Participation in cheerleading has definitely grown in our area. When I took over as Cheerleading Coordinator we had 21 cheerleaders.  Although our numbers were low, our cheerleaders had a fresh look, new coaches, and new routines.  Our girls brought home three trophies and were featured in two different newspapers articles.

This season our numbers more than doubled and we brought home seven trophies. I expect for our upcoming season to be even bigger.

In each organization there are always a lot of unknown names and faces that do a lot of heavy lifting and making things happen behind the scenes. Who are some of those people?
With me being a member of the Army Reserves I sometimes must go away for training.  My assistant cheer coordinator, ReSheena Hardy has done an excellent job in taking over when I’m away. She has also helped each squad learn how to tumble and stunt.

Marquitta Carter, Ronika Mincey, and Keva Mchellon are all team moms who do a lot of behind the scene stuff for football and baseball.

During the season, are you constructing routines for that Saturday only, or building for Competition Weekend?
At the beginning of the season I construct different routines for Saturday games only. Later, we focus on competition cheers.

 

Your stress level during competition, does it rise up?  How do you keep calm when those 2 minutes and 30 seconds are ticking away?
During competition my stress level is low.

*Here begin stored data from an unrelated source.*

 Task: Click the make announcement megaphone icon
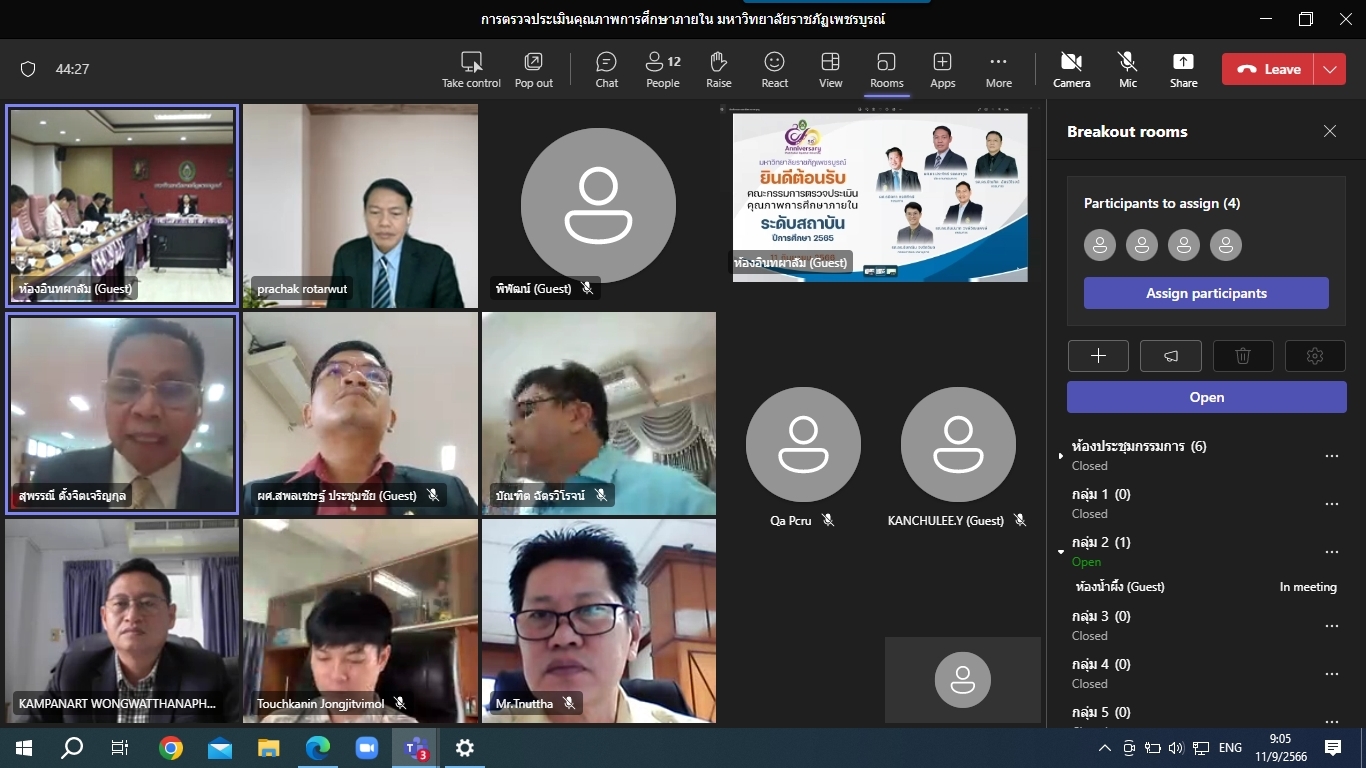1170,356
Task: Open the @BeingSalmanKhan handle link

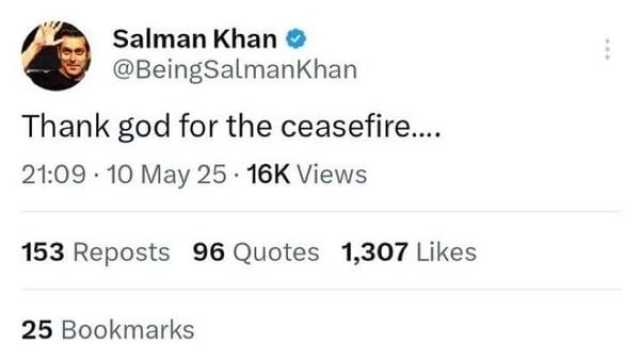Action: [235, 70]
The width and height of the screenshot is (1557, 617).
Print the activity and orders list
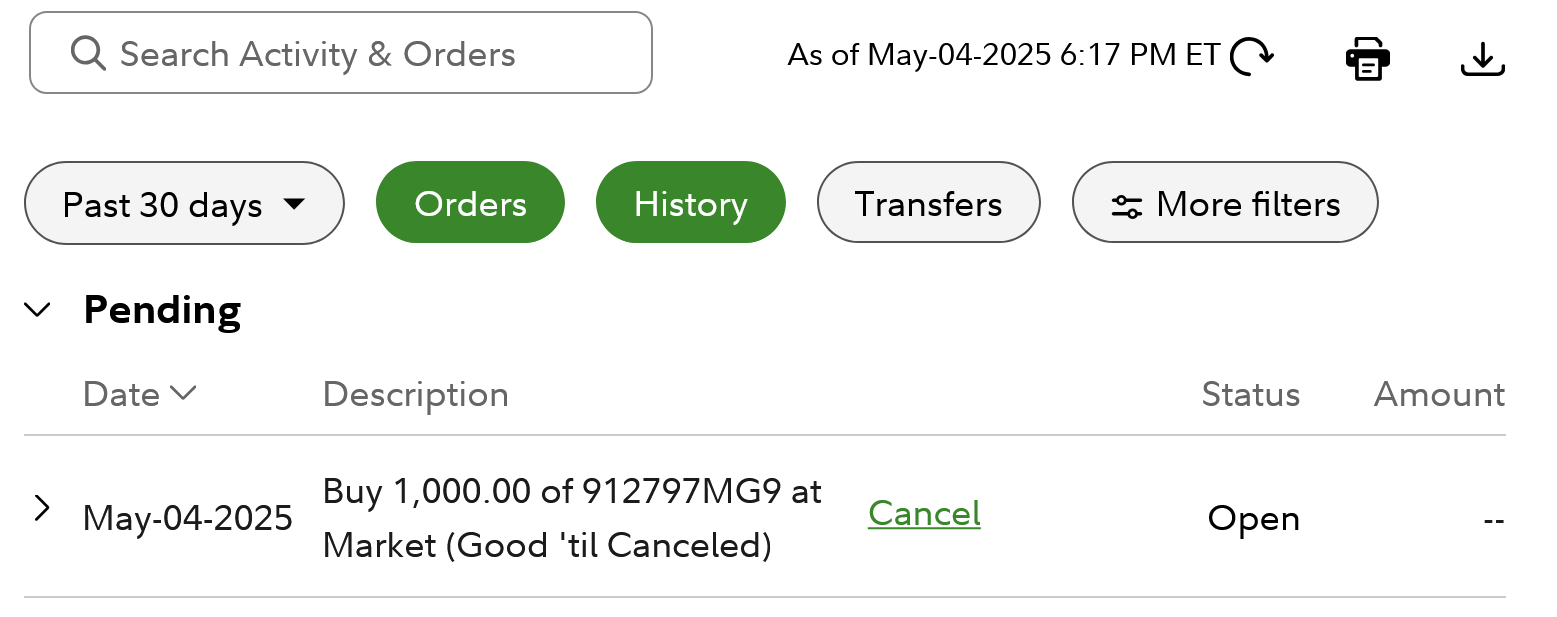click(x=1367, y=58)
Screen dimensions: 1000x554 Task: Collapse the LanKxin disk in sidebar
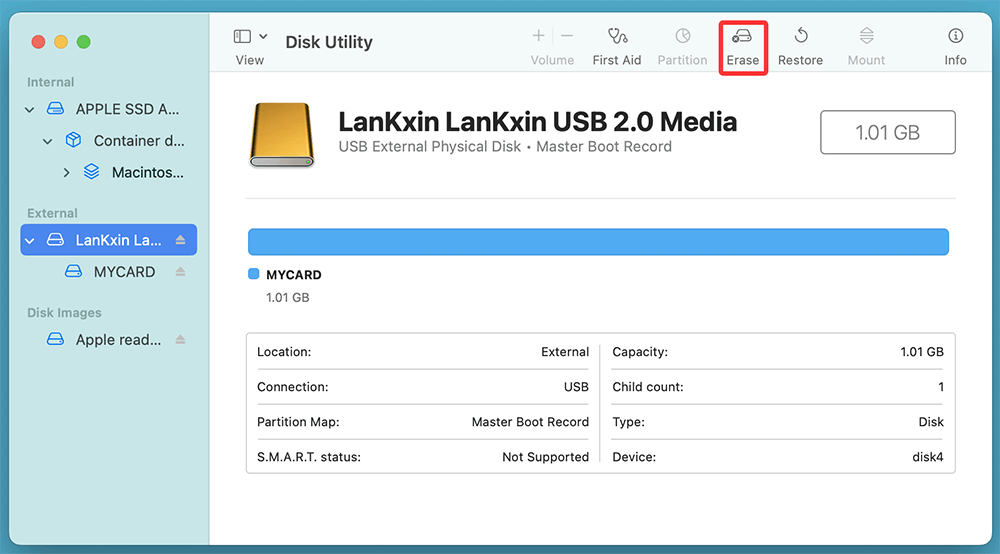click(30, 240)
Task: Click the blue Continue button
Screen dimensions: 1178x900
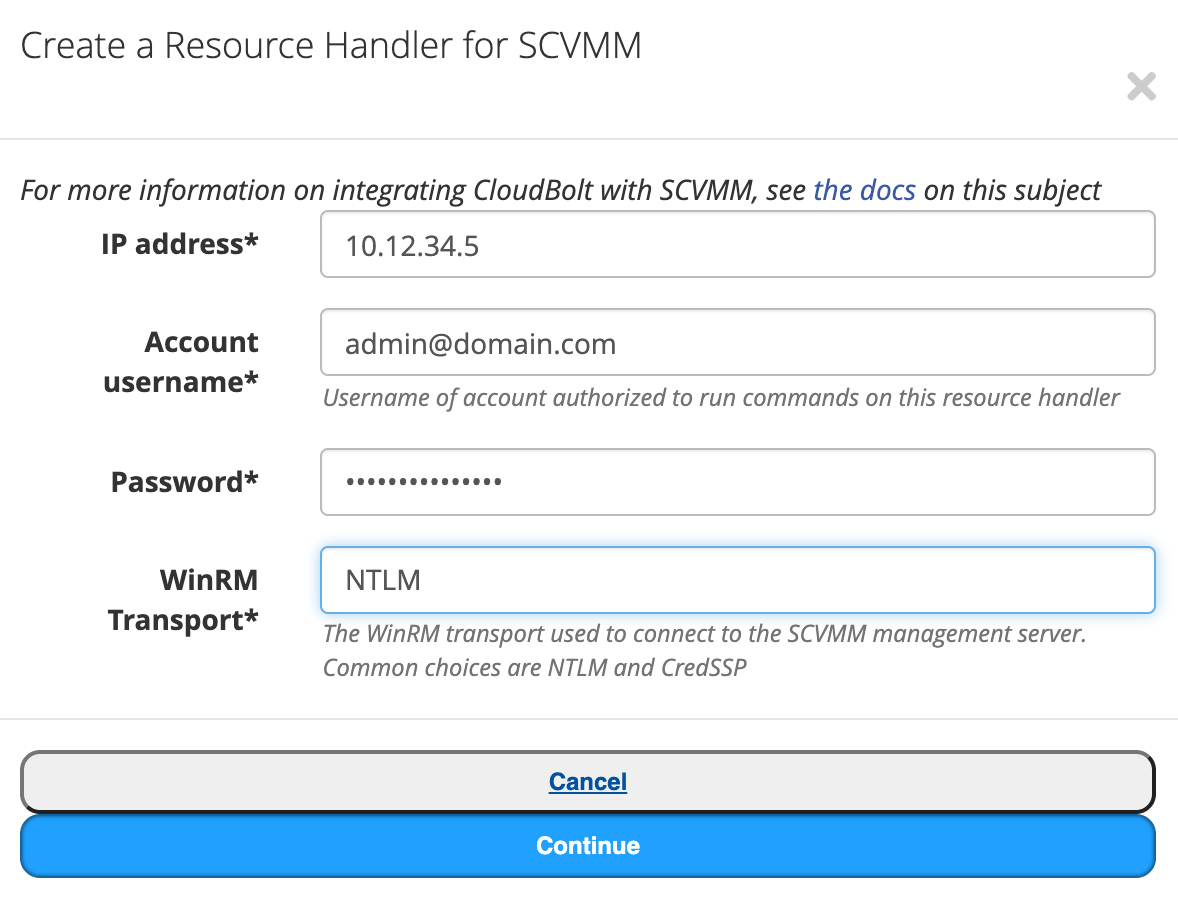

Everything is usually preplanned, and time management is very important to me. The girls must arrive at a certain time, they must get makeup and get dressed at a certain time.

My stress level rises when the girls don’t stay on schedule.

Ever have a routine in your mind it looks good, and when it is put to the mat doesn’t look the same?
Yes, this year I tried to teach the peewee and mighty might cheerleaders how to do a ripple. That did not go so well.

You are most proudest of your girls when?
I am proudest of my girls when they believe in themselves and perform to their fullest potential

 Any advice you’d like to share with a younger person looking to get into coaching?
Make sure you ‘re ready to commit from the start of the season to the end of the season. Make sure you are ready to be a positive role-model in their life because they will look up to you.